====== Records for this task ======

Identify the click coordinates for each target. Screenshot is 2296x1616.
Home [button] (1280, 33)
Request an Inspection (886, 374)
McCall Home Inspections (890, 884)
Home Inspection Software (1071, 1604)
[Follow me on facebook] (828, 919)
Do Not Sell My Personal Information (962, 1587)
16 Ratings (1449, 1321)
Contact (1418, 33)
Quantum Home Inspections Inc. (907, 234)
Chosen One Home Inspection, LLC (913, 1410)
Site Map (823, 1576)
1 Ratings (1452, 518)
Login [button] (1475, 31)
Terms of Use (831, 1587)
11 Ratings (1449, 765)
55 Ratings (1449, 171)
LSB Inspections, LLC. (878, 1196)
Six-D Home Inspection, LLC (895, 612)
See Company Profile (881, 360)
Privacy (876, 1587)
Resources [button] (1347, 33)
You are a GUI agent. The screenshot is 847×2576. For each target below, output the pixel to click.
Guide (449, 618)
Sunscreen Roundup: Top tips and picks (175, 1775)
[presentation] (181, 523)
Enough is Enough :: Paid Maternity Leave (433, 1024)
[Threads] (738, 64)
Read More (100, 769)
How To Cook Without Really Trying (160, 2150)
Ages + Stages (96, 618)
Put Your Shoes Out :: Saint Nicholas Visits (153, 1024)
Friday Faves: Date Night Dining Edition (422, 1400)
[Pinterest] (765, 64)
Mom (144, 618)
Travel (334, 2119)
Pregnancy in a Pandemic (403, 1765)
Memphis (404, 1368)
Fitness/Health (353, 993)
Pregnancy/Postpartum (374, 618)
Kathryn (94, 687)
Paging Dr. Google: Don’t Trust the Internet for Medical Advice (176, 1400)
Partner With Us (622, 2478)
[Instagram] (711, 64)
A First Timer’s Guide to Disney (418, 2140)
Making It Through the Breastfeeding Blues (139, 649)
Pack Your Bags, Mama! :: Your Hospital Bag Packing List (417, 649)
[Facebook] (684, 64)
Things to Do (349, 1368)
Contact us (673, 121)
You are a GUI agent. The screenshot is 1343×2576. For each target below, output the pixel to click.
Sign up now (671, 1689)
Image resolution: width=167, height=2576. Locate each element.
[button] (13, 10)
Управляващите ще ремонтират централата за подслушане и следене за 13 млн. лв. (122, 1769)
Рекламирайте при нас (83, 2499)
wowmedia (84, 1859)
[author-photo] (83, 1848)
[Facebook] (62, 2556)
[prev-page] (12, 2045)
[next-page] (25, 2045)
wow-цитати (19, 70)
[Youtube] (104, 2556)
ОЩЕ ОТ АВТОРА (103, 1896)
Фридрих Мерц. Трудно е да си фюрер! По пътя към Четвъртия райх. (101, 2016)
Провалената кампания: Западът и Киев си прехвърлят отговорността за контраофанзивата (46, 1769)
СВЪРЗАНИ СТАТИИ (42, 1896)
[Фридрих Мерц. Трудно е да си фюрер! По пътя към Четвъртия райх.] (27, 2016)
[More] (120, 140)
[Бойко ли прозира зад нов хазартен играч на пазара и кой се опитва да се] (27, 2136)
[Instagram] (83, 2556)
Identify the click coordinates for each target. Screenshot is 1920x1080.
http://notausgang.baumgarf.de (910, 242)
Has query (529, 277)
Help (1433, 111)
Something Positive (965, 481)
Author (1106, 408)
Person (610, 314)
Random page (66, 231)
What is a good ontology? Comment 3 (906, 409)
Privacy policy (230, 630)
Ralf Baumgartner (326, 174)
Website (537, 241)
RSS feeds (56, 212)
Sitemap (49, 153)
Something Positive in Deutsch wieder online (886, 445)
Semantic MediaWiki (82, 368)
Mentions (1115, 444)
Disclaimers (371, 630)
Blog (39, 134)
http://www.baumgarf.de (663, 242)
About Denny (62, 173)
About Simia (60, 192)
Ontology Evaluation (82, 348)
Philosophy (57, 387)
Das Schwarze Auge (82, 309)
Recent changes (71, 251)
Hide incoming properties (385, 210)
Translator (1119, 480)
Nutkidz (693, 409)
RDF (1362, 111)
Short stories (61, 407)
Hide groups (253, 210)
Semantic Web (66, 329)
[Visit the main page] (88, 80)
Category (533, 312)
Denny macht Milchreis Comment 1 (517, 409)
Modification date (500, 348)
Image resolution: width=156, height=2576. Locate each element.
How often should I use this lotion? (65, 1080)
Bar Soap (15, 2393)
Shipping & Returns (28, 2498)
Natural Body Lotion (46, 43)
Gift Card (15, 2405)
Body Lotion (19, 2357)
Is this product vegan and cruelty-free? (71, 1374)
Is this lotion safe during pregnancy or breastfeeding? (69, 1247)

======

Exercise: Look above and return each line of the records exactly, from the very first through the line with "[prev-page] (12, 2045)", both included.

Answer box:
Identify the click coordinates for each target. Screenshot is 2296x1616.
Home [button] (1280, 33)
Request an Inspection (886, 374)
McCall Home Inspections (890, 884)
Home Inspection Software (1071, 1604)
[Follow me on facebook] (828, 919)
Do Not Sell My Personal Information (962, 1587)
16 Ratings (1449, 1321)
Contact (1418, 33)
Quantum Home Inspections Inc. (907, 234)
Chosen One Home Inspection, LLC (913, 1410)
Site Map (823, 1576)
1 Ratings (1452, 518)
Login [button] (1475, 31)
Terms of Use (831, 1587)
11 Ratings (1449, 765)
55 Ratings (1449, 171)
LSB Inspections, LLC. (878, 1196)
Six-D Home Inspection, LLC (895, 612)
See Company Profile (881, 360)
Privacy (876, 1587)
Resources [button] (1347, 33)
You are a GUI agent. The screenshot is 847×2576. For each target below, output the pixel to click.
Guide (449, 618)
Sunscreen Roundup: Top tips and picks (175, 1775)
[presentation] (181, 523)
Enough is Enough :: Paid Maternity Leave (433, 1024)
[Threads] (738, 64)
Read More (100, 769)
How To Cook Without Really Trying (160, 2150)
Ages + Stages (96, 618)
Put Your Shoes Out :: Saint Nicholas Visits (153, 1024)
Friday Faves: Date Night Dining Edition (422, 1400)
[Pinterest] (765, 64)
Mom (144, 618)
Travel (334, 2119)
Pregnancy in a Pandemic (403, 1765)
Memphis (404, 1368)
Fitness/Health (353, 993)
Pregnancy/Postpartum (374, 618)
Kathryn (94, 687)
Paging Dr. Google: Don’t Trust the Internet for Medical Advice (176, 1400)
Partner With Us (622, 2478)
[Instagram] (711, 64)
A First Timer’s Guide to Disney (418, 2140)
Making It Through the Breastfeeding Blues (139, 649)
Pack Your Bags, Mama! :: Your Hospital Bag Packing List (417, 649)
[Facebook] (684, 64)
Things to Do (349, 1368)
Contact us (673, 121)
You are a GUI agent. The screenshot is 1343×2576. For each target below, output the pixel to click.
Sign up now (671, 1689)
Image resolution: width=167, height=2576. Locate each element.
[button] (13, 10)
Управляващите ще ремонтират централата за подслушане и следене за 13 млн. лв. (122, 1769)
Рекламирайте при нас (83, 2499)
wowmedia (84, 1859)
[author-photo] (83, 1848)
[Facebook] (62, 2556)
[prev-page] (12, 2045)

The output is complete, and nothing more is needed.